Warga sekitar dengan cepat bergerak, memadamkan api sementara departemen hutan mengirim orang untuk membantu mereka.
“Kami beruntung bisa menghentikan api dari meraih kami. Karena itu tidak mudah, Anda tidak bisa sekadar melemparkan ember air ke pohon yang terbakar. Pohon-pohon pinus ini mengeluarkan getah yang digunakan untuk membuat terpentin dan sangat mudah terbakar,” ujar Daruwala.
“Anda harus menghampar tanah di atas api dan lapar, sepanjang waktu berharap angin tidak memperparah atau mengarahkannya ke arah lain.”
“Region ini telah menyaksikan penurunan presipitasi musim dingin dalam beberapa tahun terakhir. Hal ini menyebabkan vegetasi menjadi kering. “Kemudian ada El Nino [suhu laut yang tidak biasa hangat yang mempengaruhi iklim] yang menambah kekeringan dan panas,” kata Raghu Murtugudde, ilmuwan iklim dan profesor di Institut Teknologi India Bombay, kepada Al Jazeera.
Ini merupakan kombinasi yang sangat berbahaya.
Para ahli mengatakan gelombang panas telah berkontribusi pada peningkatan insiden kebakaran di seluruh India. Pada tahun 2023, India mengalami beberapa gelombang panas terburuk dalam sejarahnya sejak 1901, dengan suhu di beberapa bagian negara mencapai 45 derajat Celsius. Tahun ini, Departemen Meteorologi India (IMD) telah menyatakan beberapa gelombang panas, dengan ibu kota New Delhi mencatat suhu setinggi 52,9 derajat Celsius pada bulan Mei, menyebabkan lebih dari 100 orang meninggal.
Kelembaban tanah yang menurun menciptakan apa yang dikenal sebagai defisit tekanan uap, jelas Murtugudde. “Ketika udara tidak jenuh, itu menyerap kelembaban dari tanaman juga,” katanya. Hal ini membuat vegetasi semakin kering. Dalam kondisi seperti itu, bahkan puntung rokok yang dibuang dengan sembarangan bisa memicu kebakaran hutan besar.
Menurut Survei Hutan India (FSI), hampir 10,66 persen tutupan hutan negara ini berada di zona sangat rentan hingga sangat rentan terhadap kebakaran.
Otoritas negara bagian Uttarakhand mengatakan kebakaran tersebut disebabkan oleh ulah manusia, dan setidaknya tiga orang telah ditangkap. “Dalam konteks India, hampir semua kebakaran hutan disebabkan oleh manusia,” kata Mohan Chandra Pargaien, seorang pejabat hutan India di negara bagian Telangana selatan, yang juga mengalami kebakaran frekuen.
“Jika kita melihat Konflik Gaza dan Ukraina telah menyebabkan emisi gas rumah kaca meningkat – industri senjata yang telah bekerja sangat keras menjadi salah satu penyebab polusi terbesar.”
“Agar negara seperti India bisa bersiap menghadapi bencana semacam itu, kita perlu fokus pada pengembangan proyeksi jangka pendek untuk 10 hingga 15 tahun ke depan yang mempertimbangkan data lokal, karena semakin lama periode yang ingin Anda integrasikan, semakin kasar resolusi model Anda,” katanya.
“Musim ini memang diprediksi kering dan panas karena kita tahu bahwa 2023 sangat hangat, namun kita belum tahu apa yang akan terjadi dalam dekade mendatang. Hal ini harus menjadi panduan bagi manajemen perlindungan hutan dalam upayanya untuk pencegahan,” tambah Pargaien.

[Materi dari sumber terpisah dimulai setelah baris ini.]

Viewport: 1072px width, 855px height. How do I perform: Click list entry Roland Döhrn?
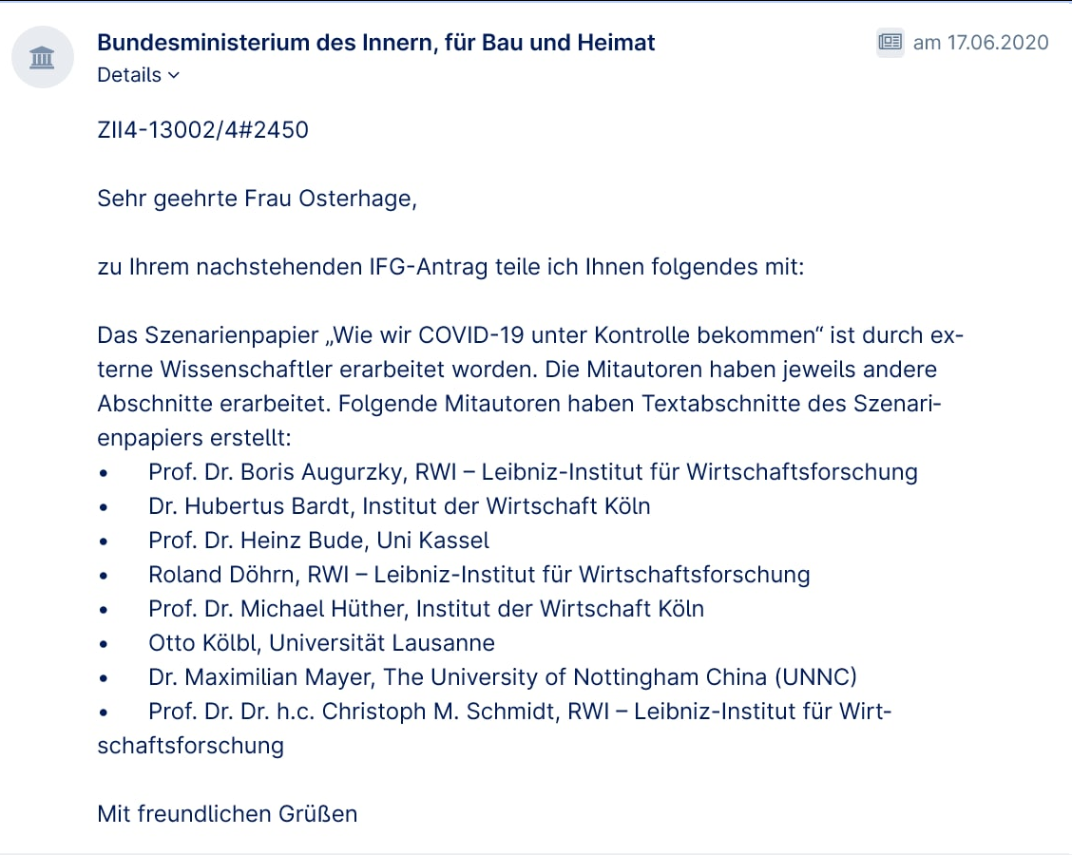479,574
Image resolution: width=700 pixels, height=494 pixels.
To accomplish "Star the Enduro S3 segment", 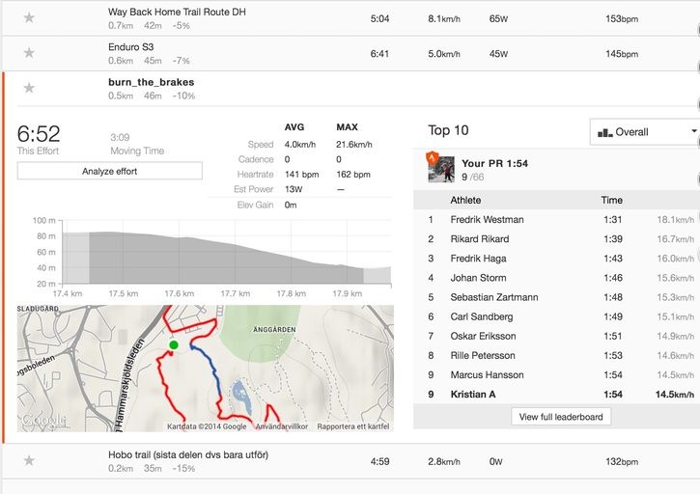I will tap(29, 54).
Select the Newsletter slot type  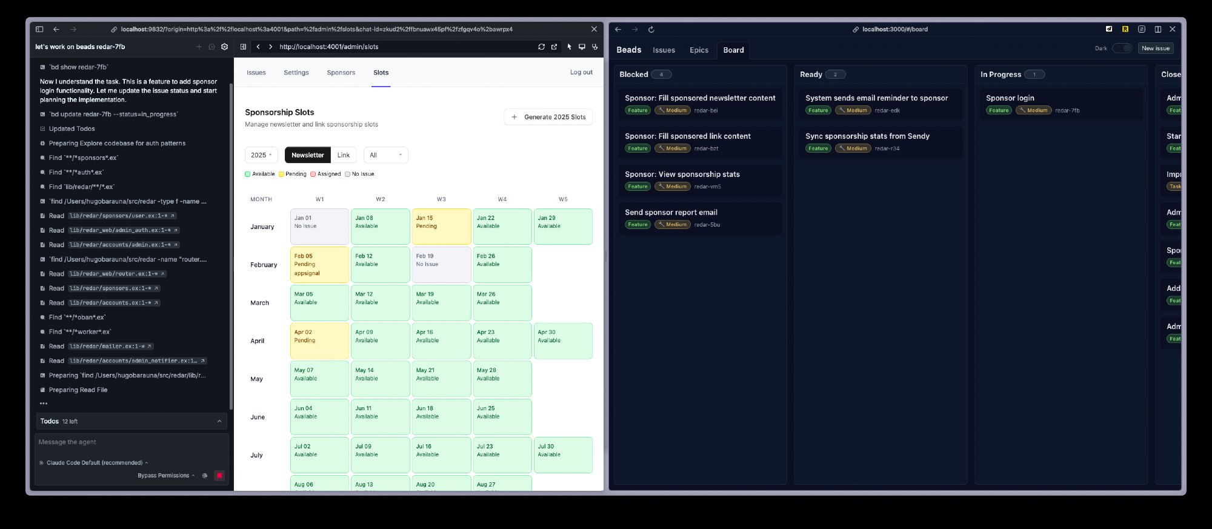tap(308, 155)
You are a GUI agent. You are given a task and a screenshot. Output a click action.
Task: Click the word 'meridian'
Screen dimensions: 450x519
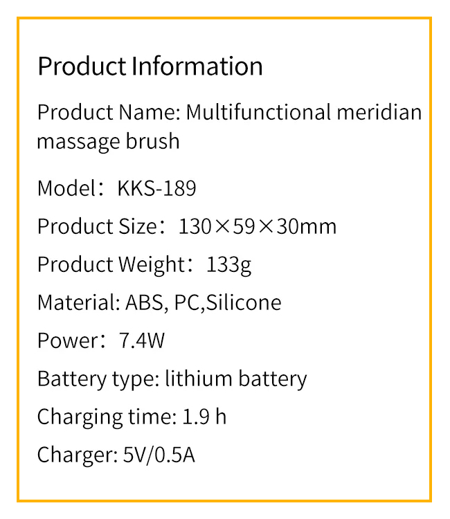pos(379,112)
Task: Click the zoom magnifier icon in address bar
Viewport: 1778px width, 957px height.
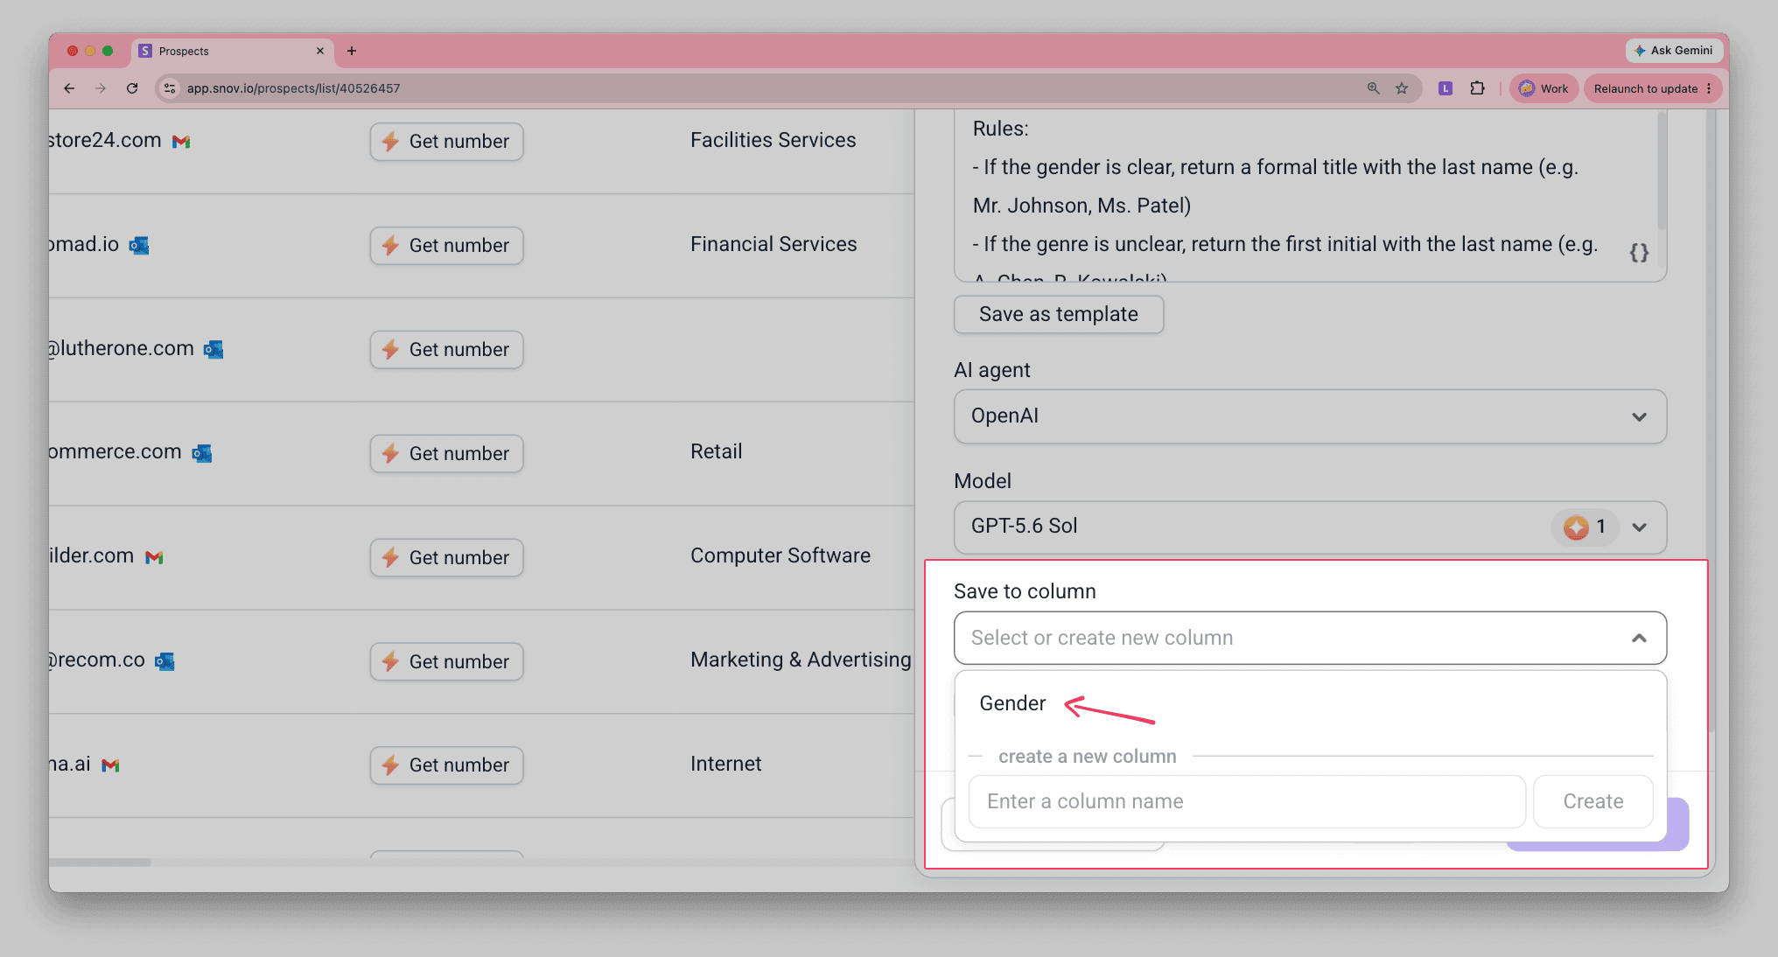Action: (1373, 88)
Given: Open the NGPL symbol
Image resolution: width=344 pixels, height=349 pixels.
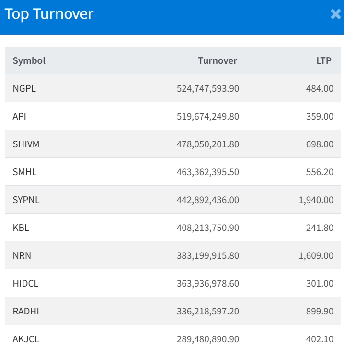Looking at the screenshot, I should tap(24, 88).
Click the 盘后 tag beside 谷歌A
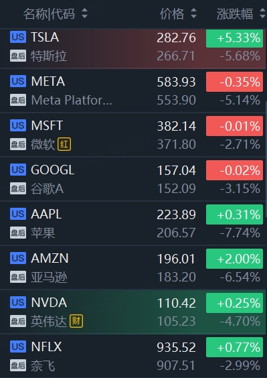 click(x=18, y=188)
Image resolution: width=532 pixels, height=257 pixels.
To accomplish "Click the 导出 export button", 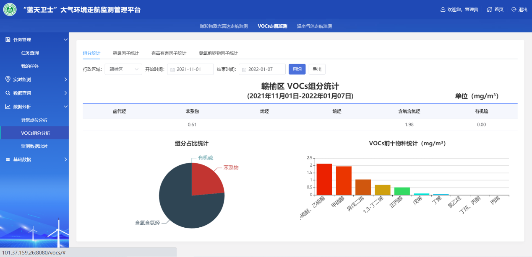I will tap(317, 69).
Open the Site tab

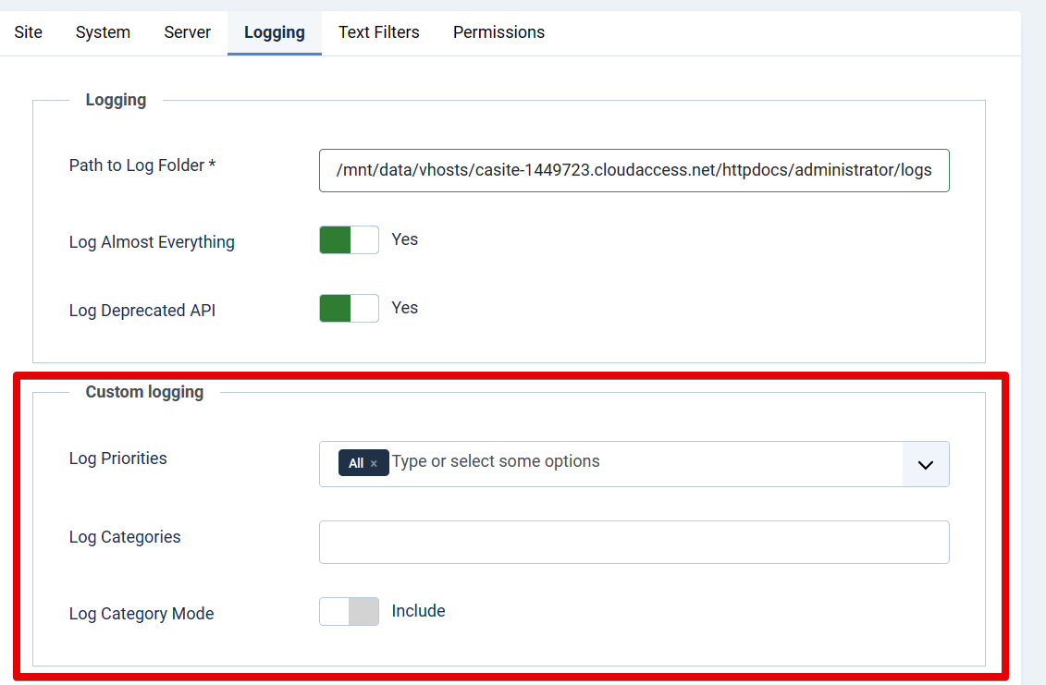(29, 32)
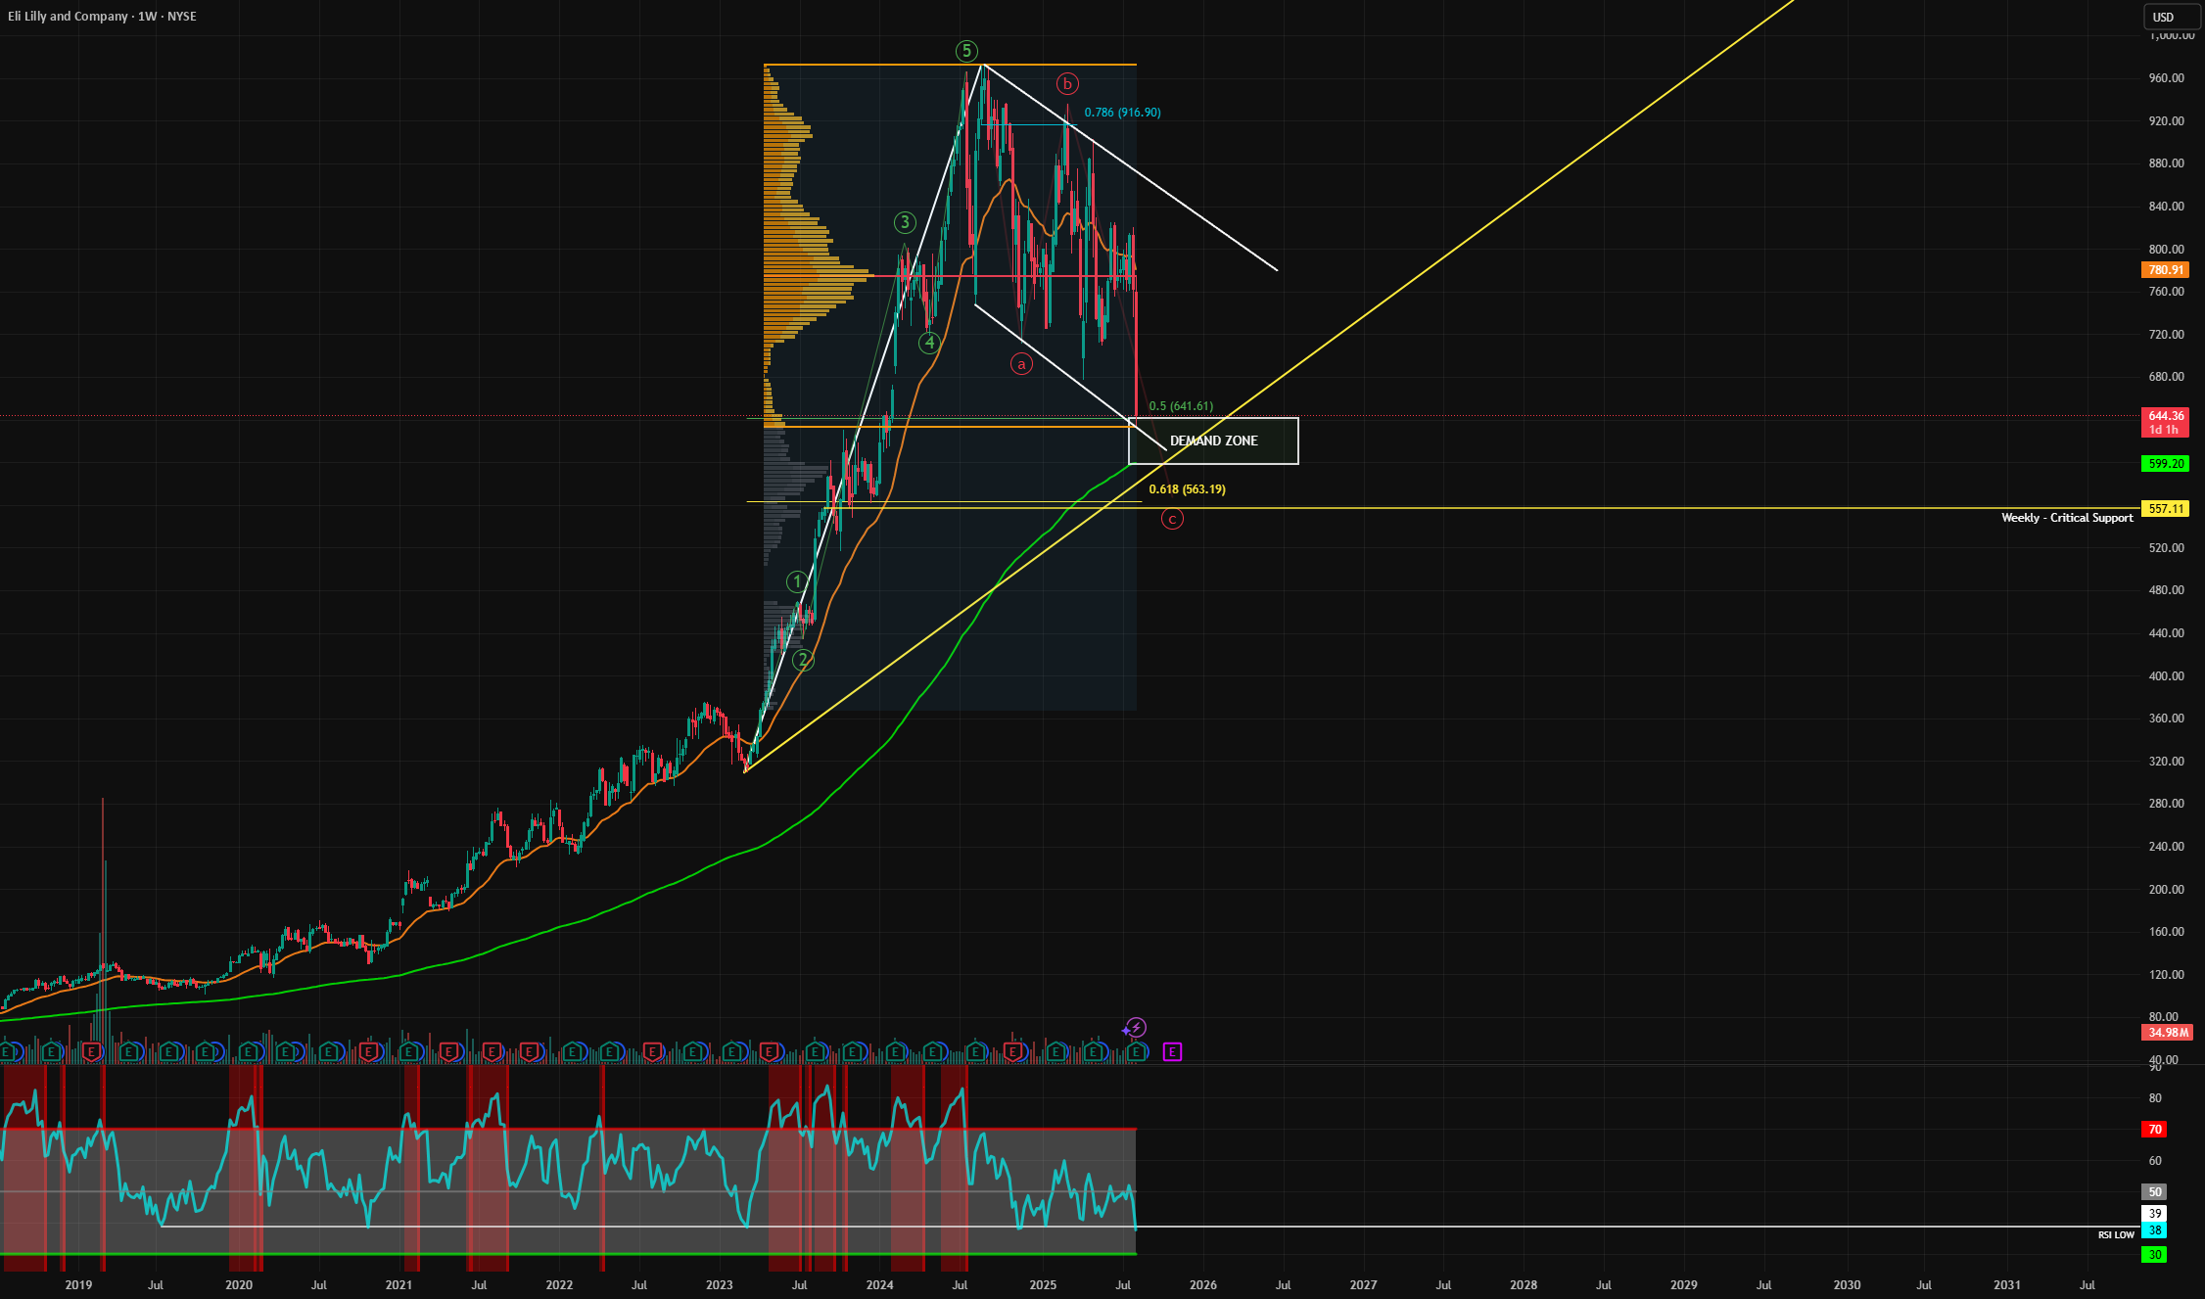Click the 2026 label on time axis
2205x1299 pixels.
1203,1285
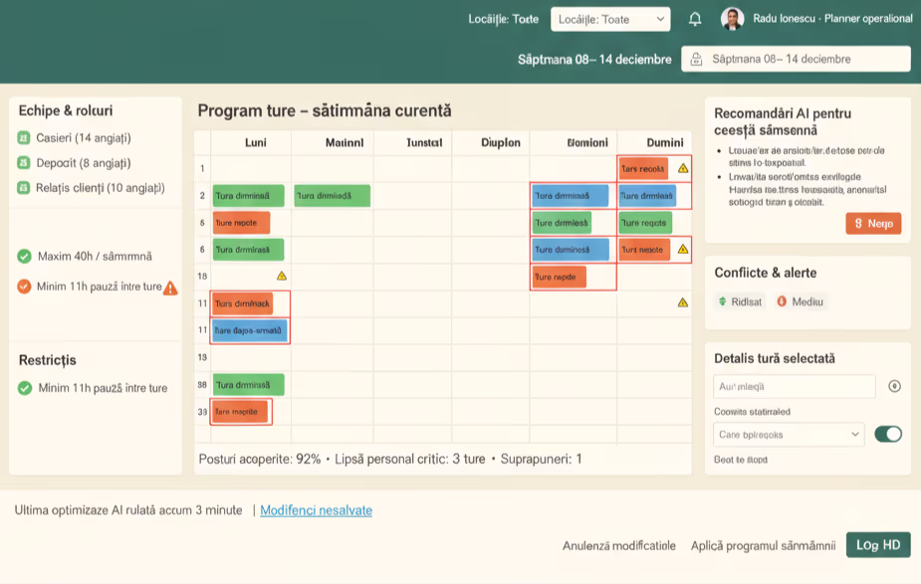Click warning triangle beside Minim 11h pauză
921x584 pixels.
pyautogui.click(x=170, y=288)
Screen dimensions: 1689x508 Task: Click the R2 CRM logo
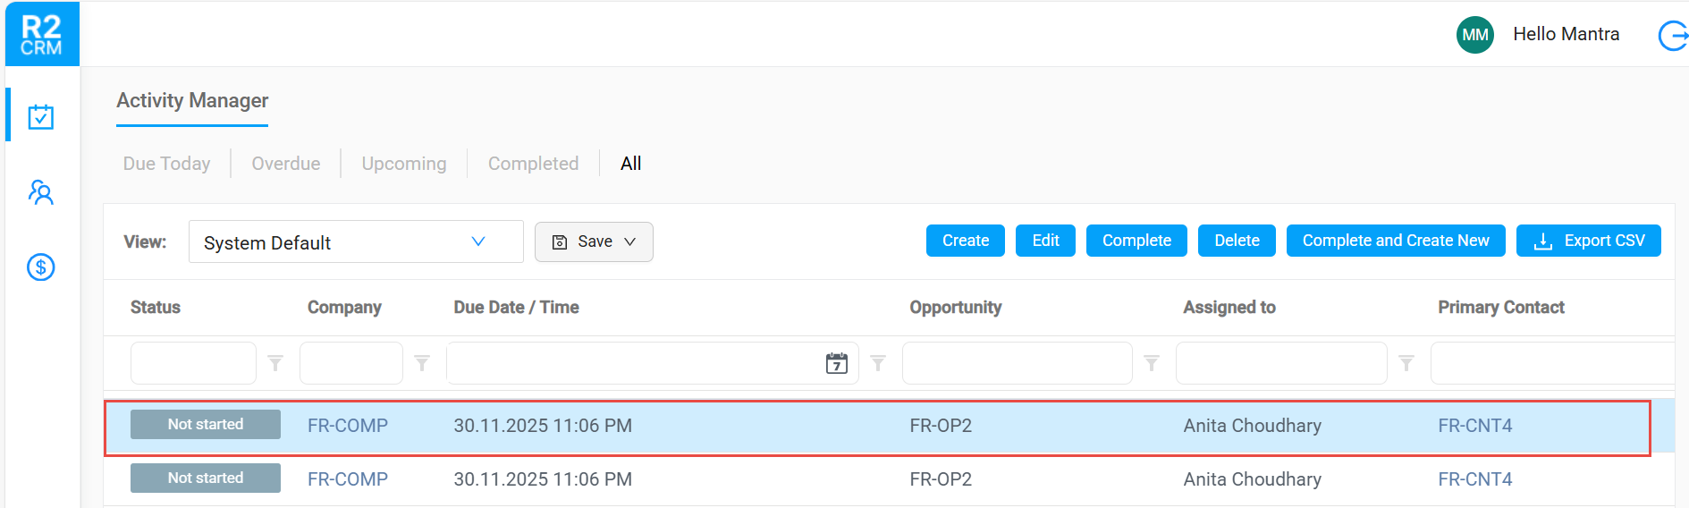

Kebakaran hutan tidak mencapai apartemen Daruwala, tetapi udara di rumahnya tetap berkabut selama beberapa hari. “Api harus padam, dan sepanjang jalan bisa menyebabkan kerusakan besar,” katanya. “Hatiku merasa terluka melihat semua burung dan satwa liar yang tinggal di hutan. Kami melihat beberapa hewan terluka, tetapi kami tidak tahu berapa banyak makhluk yang telah mati.”
“Ketika ada konflik antara manusia dan hewan atau hutan, kepentingan manusia lebih diutamakan. Namun kita tidak boleh melupakan bahwa kita telah memasuki hutan, dan itu adalah kewajiban kita untuk merawatnya,” katanya.